Failure. The collective failure of mankind. There's a noble thought to ponder. I don't think people think enough about their failure. I mean, they really don't seem that embarrassed by the garbage dump of a world they've created.
How did I end up here? Adam and Eve could probably fly, and here I sit, waiting for a car repair. Sitting in a waiting room. That's life. That's this life. Life is a waiting room. A waiting room for death.
Stuck here, removed from the distraction of the routine of life, I feel exhausted. Almost fifty-five years of fake living. These others go about their lives. Two of them thumbing madly on their smartphones, another fiddling on a laptop, the lizard staring in rapture at the television, the television titillating her with crash porn, an airplane wrecked in a far eastern sea.
But me? I just sit here, stopped. Nothing to do but compare my life to a car. A broken-down car. A junker that sputtered along, then ended up in a ditch by the side of the road. That's my life. All that's left is to test faith.
It's the lizard.
We all look at her. She points at the television.

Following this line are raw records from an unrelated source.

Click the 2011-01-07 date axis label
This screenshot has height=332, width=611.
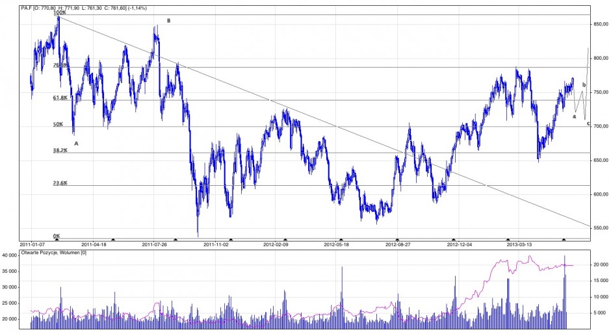coord(42,245)
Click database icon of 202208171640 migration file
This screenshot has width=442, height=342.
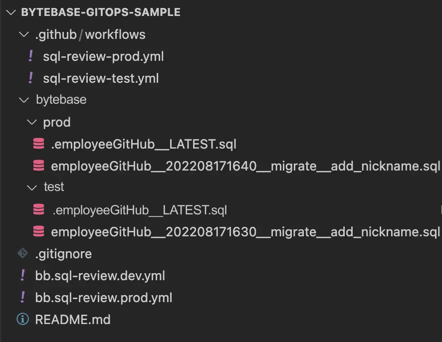pos(38,166)
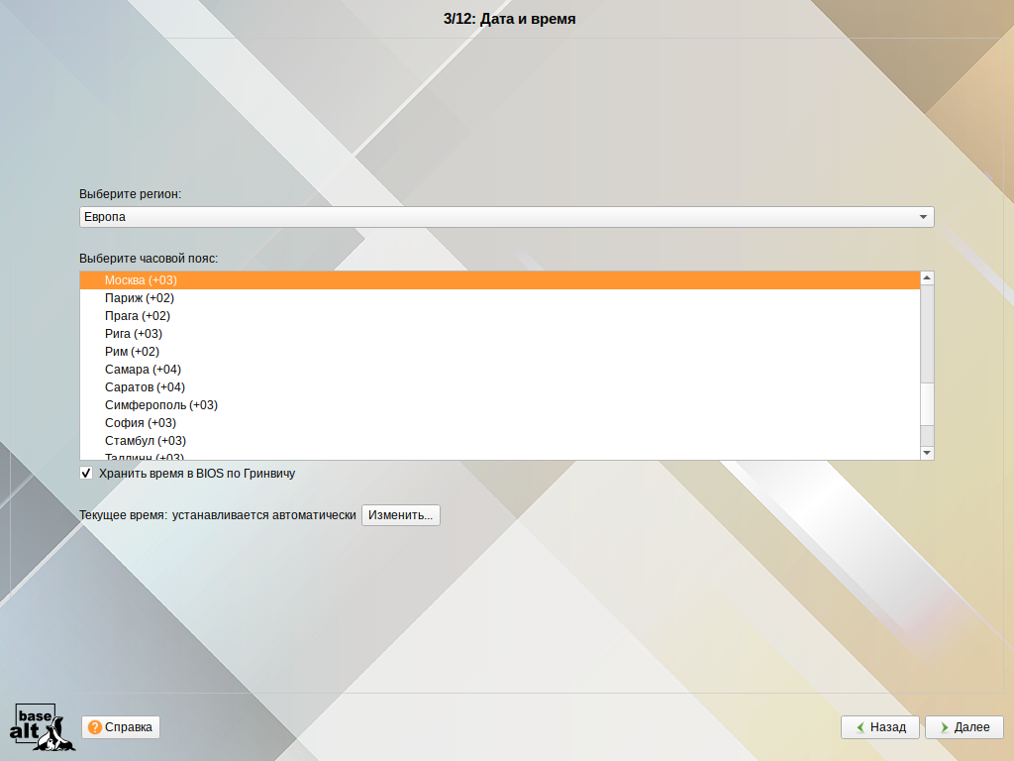
Task: Choose Стамбул (+03) from the list
Action: pyautogui.click(x=146, y=441)
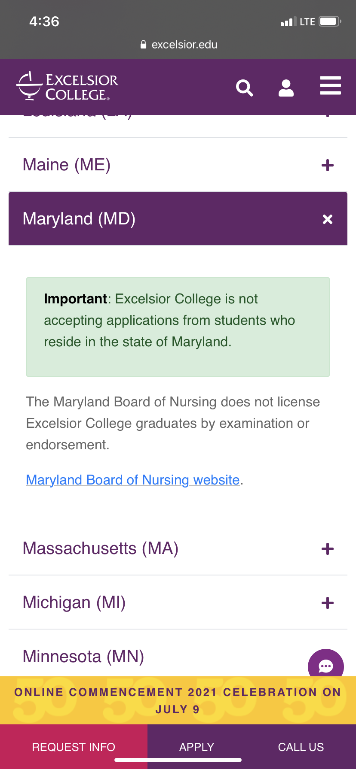
Task: Collapse Maryland section with X icon
Action: pyautogui.click(x=328, y=219)
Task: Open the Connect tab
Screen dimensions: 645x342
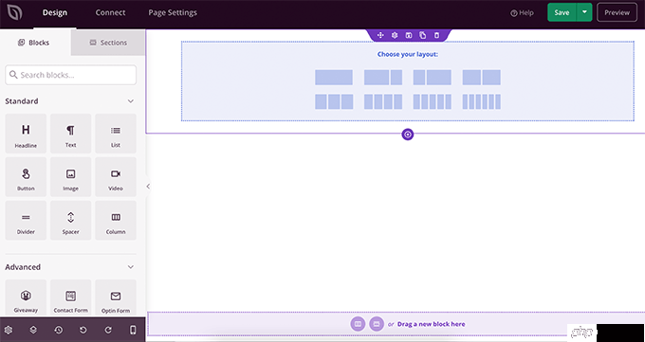Action: 110,12
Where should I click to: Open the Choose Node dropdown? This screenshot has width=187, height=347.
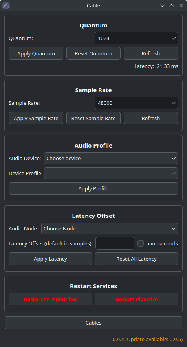(110, 228)
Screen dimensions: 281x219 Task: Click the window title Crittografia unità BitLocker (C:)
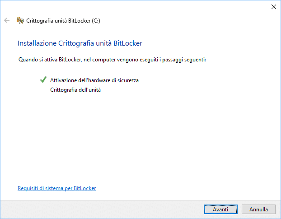64,21
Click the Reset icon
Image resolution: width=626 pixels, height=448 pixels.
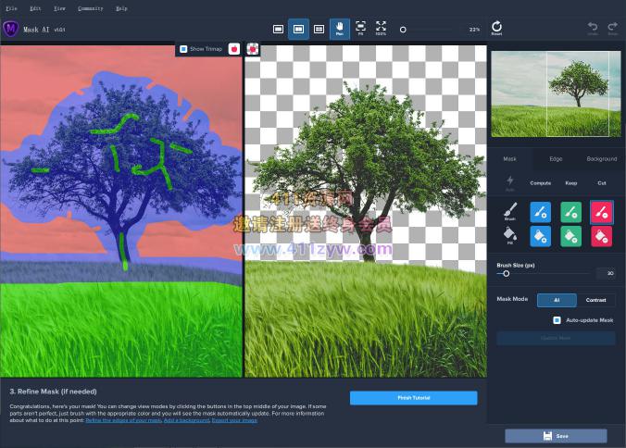point(496,29)
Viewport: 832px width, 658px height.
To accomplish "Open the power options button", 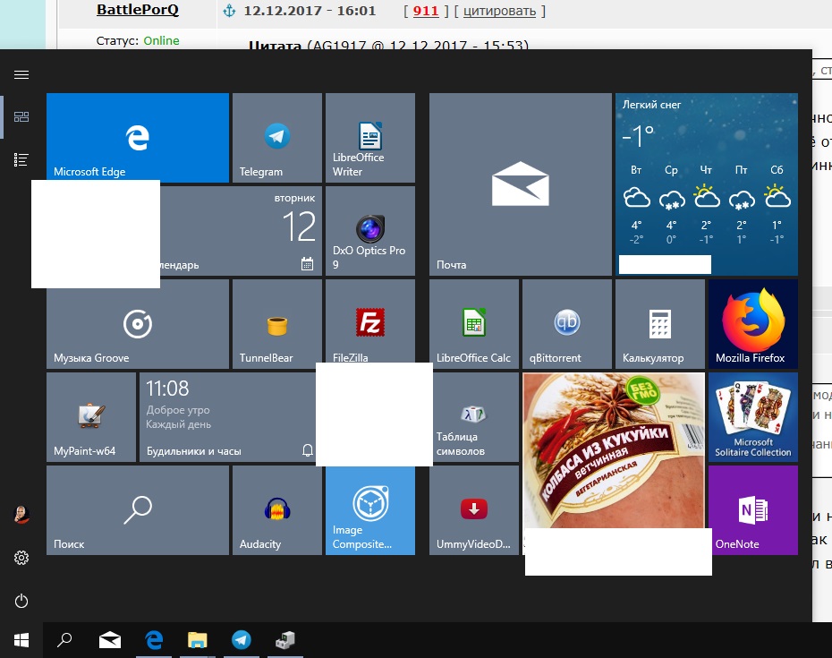I will coord(21,602).
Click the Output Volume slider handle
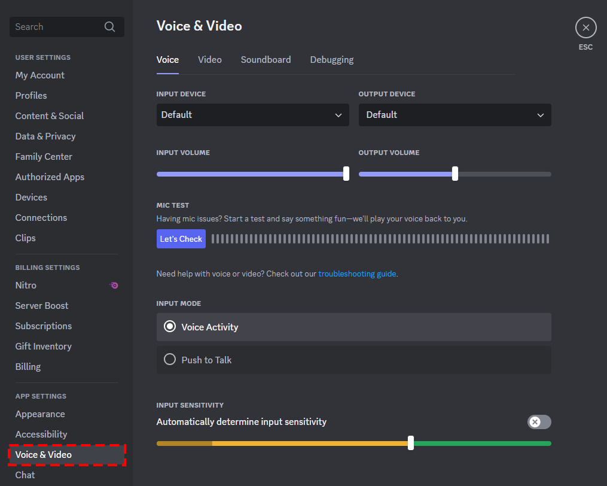 coord(455,174)
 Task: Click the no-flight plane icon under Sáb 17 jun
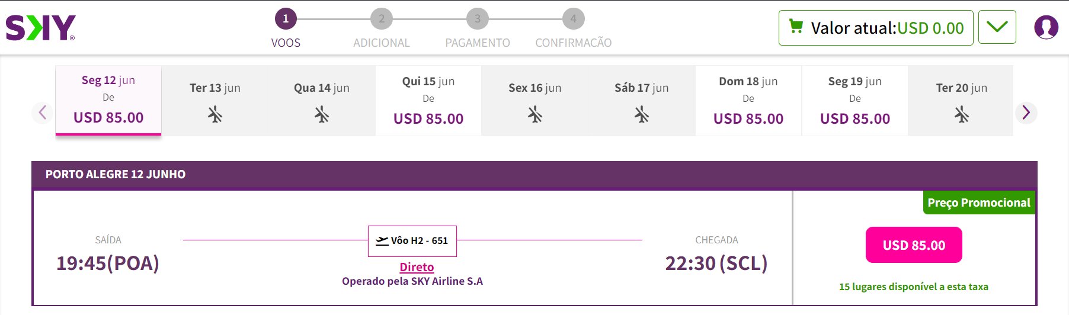(642, 114)

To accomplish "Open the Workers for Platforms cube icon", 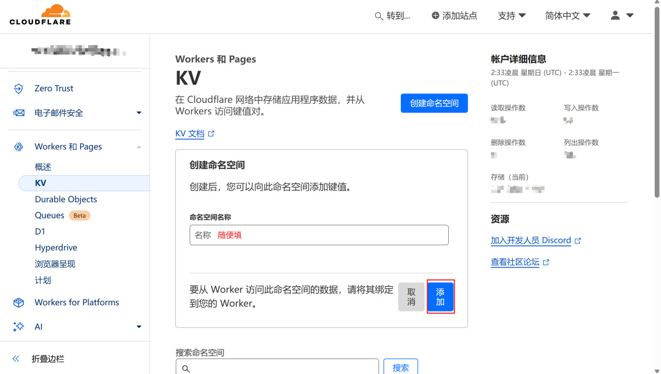I will [19, 303].
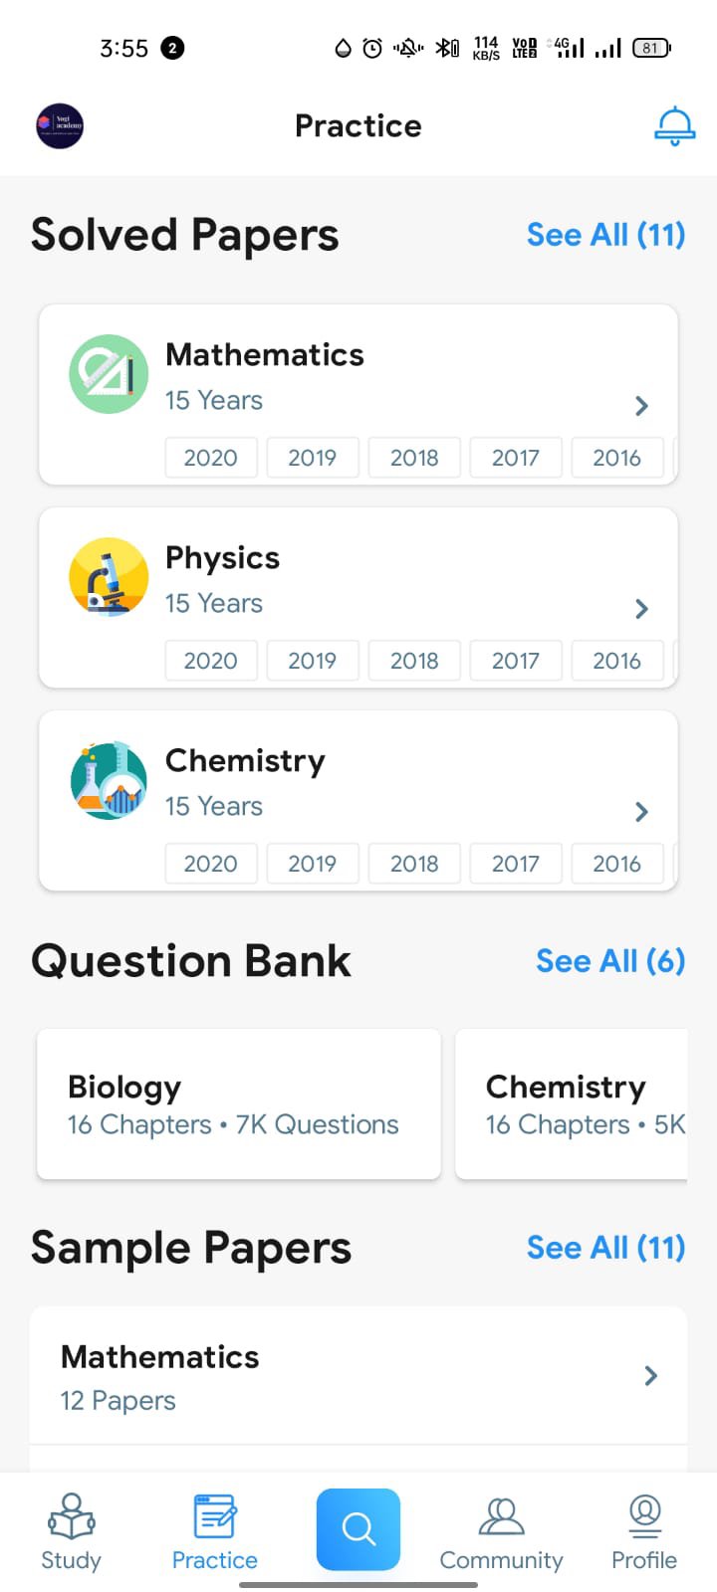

"Does anyone know if they found any living bodies?"
What? Living bodies?
"I don't think so," the laptop guy says.
"All dead? All the bodies dead, all dead. . ." the lizard shakes her head, rather mournfully.
"It's so horrible. Can you imagine anything more horrible?" one of the smartphoners says.
They are all shaking their heads, in that slow, mournful fashion.
"Examine the wrecks of our own lives," I say.
They all look at me. Not with friendly looks. I am regarded with offense and incomprehension.
"Well," I say to the smartphoner, "you asked if I could imagine anything more horrible."
They still don't seem to understand.
"I mean, let's be honest. We're all adults here. All the ugly shit we've done. The ugly things, little ugly things, big ugly things. All the ugliness done hours, days, weeks, years and years ago. So many ugly things. . ." Here I pause and offer my own mournful head shake. "No, no, what is a plane falling out of the sky compared to our own ugly lives? A trifle. A mere trifle."
From the looks of them, they still don't get it.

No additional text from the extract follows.